_GIVEN EXERCISE_:
Copy everything below from the line containing "You are a computer-use" down to the line containing "[x=1052, y=496]", and shift every coordinate in the answers up by 72. Keep the requests in the data, and leave the pictures out.

_MATERIAL PROVIDED_:
◆ ◆ ◆ ◆ ◆

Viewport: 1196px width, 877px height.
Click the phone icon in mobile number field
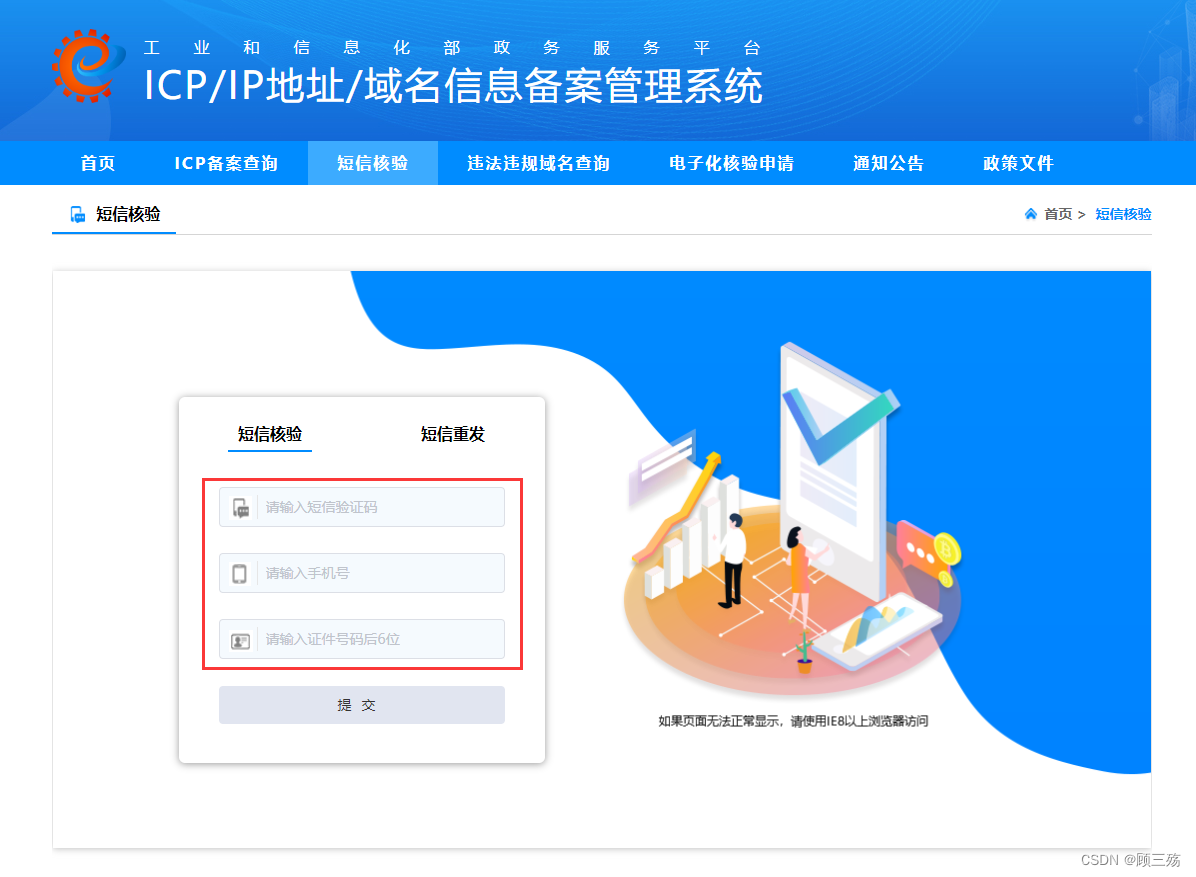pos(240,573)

◆ ◆ ◆ ◆ ◆

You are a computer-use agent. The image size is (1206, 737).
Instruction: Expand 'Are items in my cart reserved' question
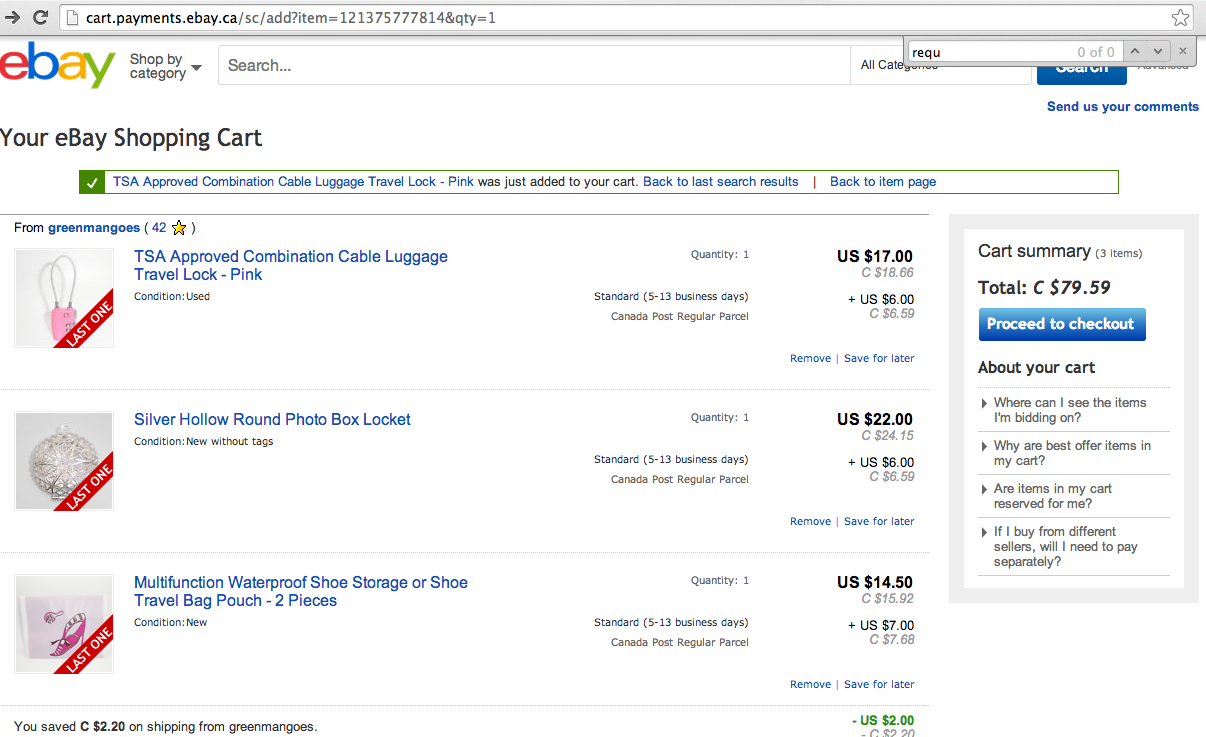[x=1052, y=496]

◆ ◆ ◆ ◆ ◆

_OUTPUT FOR THIS TASK_:
You are a computer-use agent. The image size is (1206, 737).
Instruction: Expand 'Are items in my cart reserved' question
[x=1124, y=568]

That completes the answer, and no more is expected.